Inpatient census 2022: hospital based complex clinical care and long stay

Results from the Hospital Based Complex Clinical Care (HBCCC) and Long Stay Census, carried out in April 2022. The data was collected as part of the Inpatient Census.

This document is part of a collection


2. Methodology & further information

Time period and scope

The sixth Inpatient Census was carried out by the Scottish Government and NHS Boards as at 23:59, 11 April 2022. This is the fourth time the Census has collected information on HBCCC patients.

The Census was conducted in 3 parts and covered:

  • Part 1: every patient occupying a psychiatric, addiction or learning disability inpatient bed in an NHS Scotland facility on the Census date.
  • Part 2: every mental health, addiction or learning disability patient whose care is funded by NHS Scotland, but is being treated in a facility that is out with NHS Scotland (e.g. in a Local Authority care home, in a private hospital, in a NHS England facility), on the Census date.
  • Part 3: every patient who was in receipt of Hospital Based Complex Clinical Care (HBCCC) or Long Stay in general acute or community hospital inpatient beds on the Census date.

The Census guidance notes are not available in an accessible form just now but we will publish them soon.

This report contains analysis about patients in receipt of Hospital Based Complex Clinical Care or are Long Stay from Parts 1, 2 and 3 of the Census. Patients who were treated in the State Hospital are excluded from this report.

Data completeness

NHS Scotland facilities (Part 1)

All NHS Scotland territorial boards which have psychiatric, addiction or learning disability inpatient beds provided a return.

The State Hospital (Special NHS Board) provided a return but for the purposes of this report, The State Hospital has been excluded from analysis.
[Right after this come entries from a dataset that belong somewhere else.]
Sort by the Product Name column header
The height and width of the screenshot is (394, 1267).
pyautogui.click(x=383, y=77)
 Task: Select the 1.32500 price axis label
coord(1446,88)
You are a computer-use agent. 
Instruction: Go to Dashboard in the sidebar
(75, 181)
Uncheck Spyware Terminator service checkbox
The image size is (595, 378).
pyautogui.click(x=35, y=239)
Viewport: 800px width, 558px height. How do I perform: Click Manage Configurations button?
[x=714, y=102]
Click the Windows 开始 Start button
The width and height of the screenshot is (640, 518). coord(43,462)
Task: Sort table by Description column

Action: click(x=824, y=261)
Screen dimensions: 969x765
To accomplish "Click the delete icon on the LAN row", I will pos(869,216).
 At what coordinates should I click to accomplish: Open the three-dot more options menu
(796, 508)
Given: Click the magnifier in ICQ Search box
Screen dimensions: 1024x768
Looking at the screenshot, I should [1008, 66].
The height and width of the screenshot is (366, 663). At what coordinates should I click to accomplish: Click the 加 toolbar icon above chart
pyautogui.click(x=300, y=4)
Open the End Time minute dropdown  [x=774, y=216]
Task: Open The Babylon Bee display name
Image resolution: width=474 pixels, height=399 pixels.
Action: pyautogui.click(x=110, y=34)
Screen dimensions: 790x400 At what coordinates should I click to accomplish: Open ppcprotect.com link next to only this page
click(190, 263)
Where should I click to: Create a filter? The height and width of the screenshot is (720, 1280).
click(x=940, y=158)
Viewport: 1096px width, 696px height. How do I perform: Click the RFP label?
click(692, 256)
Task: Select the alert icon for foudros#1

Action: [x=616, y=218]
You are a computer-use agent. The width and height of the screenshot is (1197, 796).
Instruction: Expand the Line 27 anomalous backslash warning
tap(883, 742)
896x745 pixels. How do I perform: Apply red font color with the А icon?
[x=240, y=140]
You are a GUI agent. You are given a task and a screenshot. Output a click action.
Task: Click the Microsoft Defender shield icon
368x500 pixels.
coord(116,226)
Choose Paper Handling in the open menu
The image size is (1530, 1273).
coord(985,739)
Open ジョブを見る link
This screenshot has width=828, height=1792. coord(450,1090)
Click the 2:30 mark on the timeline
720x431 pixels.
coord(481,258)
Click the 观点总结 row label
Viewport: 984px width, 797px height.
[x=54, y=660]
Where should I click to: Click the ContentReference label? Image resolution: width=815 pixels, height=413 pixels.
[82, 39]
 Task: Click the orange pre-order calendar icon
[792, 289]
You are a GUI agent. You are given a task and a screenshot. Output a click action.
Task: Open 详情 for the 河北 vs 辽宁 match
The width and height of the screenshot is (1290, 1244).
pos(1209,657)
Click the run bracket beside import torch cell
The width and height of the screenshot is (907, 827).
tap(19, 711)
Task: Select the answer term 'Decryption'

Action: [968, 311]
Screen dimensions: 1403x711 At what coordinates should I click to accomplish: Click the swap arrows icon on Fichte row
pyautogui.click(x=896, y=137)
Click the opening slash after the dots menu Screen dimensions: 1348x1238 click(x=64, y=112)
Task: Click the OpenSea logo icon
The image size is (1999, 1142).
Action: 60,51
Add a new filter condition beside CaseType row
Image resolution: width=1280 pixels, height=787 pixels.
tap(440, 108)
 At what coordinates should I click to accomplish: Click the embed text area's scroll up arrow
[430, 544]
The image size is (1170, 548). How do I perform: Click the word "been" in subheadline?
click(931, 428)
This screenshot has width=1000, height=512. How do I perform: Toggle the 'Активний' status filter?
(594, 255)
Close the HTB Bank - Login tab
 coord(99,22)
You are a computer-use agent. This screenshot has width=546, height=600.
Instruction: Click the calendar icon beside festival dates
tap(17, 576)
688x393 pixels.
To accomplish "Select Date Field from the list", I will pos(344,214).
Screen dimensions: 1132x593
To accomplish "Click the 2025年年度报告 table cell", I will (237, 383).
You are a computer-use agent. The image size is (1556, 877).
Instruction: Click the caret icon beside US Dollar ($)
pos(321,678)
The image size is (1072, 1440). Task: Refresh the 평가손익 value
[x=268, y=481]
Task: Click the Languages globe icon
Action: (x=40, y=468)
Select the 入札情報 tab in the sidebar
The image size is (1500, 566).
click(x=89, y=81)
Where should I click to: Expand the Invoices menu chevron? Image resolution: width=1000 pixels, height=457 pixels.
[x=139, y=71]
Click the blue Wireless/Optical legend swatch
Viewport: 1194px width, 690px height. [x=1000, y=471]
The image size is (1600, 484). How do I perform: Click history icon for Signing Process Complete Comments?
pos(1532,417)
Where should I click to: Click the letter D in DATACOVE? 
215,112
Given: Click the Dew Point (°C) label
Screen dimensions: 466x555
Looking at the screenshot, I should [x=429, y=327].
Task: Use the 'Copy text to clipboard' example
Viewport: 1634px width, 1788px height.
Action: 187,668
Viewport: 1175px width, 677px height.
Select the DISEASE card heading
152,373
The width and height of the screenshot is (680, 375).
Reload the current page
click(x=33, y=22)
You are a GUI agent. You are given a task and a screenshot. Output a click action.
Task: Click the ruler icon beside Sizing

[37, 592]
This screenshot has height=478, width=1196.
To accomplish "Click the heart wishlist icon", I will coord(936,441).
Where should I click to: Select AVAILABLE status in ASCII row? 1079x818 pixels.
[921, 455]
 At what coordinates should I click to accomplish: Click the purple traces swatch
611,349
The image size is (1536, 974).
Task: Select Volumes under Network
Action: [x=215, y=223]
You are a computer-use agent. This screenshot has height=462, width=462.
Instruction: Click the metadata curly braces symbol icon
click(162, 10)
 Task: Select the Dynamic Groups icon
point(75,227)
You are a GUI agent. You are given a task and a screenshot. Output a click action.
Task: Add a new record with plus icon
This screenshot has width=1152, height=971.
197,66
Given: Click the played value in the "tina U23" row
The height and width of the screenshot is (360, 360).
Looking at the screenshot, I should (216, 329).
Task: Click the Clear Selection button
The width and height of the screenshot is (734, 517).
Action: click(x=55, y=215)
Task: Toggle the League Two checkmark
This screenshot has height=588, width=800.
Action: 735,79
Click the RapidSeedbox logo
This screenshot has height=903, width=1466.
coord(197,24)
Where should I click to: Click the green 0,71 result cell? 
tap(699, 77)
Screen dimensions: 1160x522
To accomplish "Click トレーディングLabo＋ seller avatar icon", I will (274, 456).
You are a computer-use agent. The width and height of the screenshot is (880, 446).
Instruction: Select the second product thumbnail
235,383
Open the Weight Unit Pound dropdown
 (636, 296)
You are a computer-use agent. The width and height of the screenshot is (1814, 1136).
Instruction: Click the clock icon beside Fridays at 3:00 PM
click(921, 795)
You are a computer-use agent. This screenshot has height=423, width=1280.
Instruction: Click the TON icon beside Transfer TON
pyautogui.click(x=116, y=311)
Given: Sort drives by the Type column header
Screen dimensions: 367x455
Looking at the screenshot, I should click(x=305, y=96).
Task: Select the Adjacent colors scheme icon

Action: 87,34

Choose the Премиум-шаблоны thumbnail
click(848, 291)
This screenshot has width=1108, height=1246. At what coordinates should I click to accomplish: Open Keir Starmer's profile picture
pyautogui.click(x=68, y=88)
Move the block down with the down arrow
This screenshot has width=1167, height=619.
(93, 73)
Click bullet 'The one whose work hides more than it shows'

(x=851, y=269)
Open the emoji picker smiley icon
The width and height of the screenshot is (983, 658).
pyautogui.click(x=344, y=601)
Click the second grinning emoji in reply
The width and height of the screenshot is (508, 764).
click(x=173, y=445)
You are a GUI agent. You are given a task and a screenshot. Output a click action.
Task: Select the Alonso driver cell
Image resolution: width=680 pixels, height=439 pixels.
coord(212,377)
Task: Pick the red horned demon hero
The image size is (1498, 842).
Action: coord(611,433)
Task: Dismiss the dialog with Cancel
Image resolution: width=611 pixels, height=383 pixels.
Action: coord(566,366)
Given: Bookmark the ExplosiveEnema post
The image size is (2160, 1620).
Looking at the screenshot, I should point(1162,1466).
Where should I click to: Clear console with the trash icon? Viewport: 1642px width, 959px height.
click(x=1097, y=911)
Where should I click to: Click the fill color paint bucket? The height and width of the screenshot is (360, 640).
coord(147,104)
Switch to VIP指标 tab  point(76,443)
Data completeness for individual Census questions varied. Where there was missing data, this has been footnoted against the corresponding table or displayed in the chart. Although most health boards had some missing data, for 143 of their patients (47%) NHS Tayside could only provide minimal data, including admission dates, age and diagnoses.

Patients treated outwith NHS Scotland (Part 2)

All NHS Scotland territorial boards which have mental health, addiction or learning disability patients whose care is funded by NHS Scotland, but are being treated in a facility that is out with NHS Scotland provided a return.

Data completeness for individual Census questions varied. Where there was missing data, this has been footnoted against the corresponding table or displayed in the chart.

Hospital Based Complex Clinical Care in general acute beds (Part 3)

All territorial NHS Boards which have HBCCC or LS patients in general acute beds, community hospitals or who are funded by NHS Scotland but are treated outwith NHS Scotland hospitals provided a return.

Data collection

The Scottish Government's ScotXed Unit provide data collection and validation support for a number of statistical returns across Education, Health, Social Care, Social Work, Transport, Housing, Communities, Finance, Justice, Environment and some 3rd Sector. The ScotXed Unit provided secure data collection software (procXed.net) and first stage data validation checks. Further information about the data collection software can be found in the Data Privacy Impact Assessment which can be obtained on request from MHIC@gov.scot

Health & Social Care Analysis Division undertook 2nd stage validation checks.

The data collection, analysis and report has been overseen and produced by statisticians. All statisticians in the Scottish Government are part of the Government Statistical Service (GSS) which comprises the statistics divisions of all major departments in the UK Government, and the devolved Governments of Scotland, Wales and Northern Ireland plus the Office for National Statistics, which has a coordinating role for the GSS.

Data confidentiality

A Data Protection Impact Assessment was undertaken prior to the Census which outlines how patient confidentiality is maintained. The Data Protection Impact Assessment can be obtained on request from MHIC@gov.scot

In addition, statistical disclosure control has been applied to the analysis. Statistical Disclosure Control (SDC) covers a range of ways of changing data which are used to control the risk of an intruder finding out confidential information about a person or unit (such as a household or business). This publication has used the following methods where there are under 5 patients in a particular category:

  • Suppression of possibly disclosive cells (e.g. where the value is small) which means that the value for that cell in the table is not given and secondary suppression of cells which means at least one other value in the row or column is also not given to ensure that disclosive cells cannot be deduced through subtraction;
  • Table redesign and recoding, where cells are grouped together to protect small value cells.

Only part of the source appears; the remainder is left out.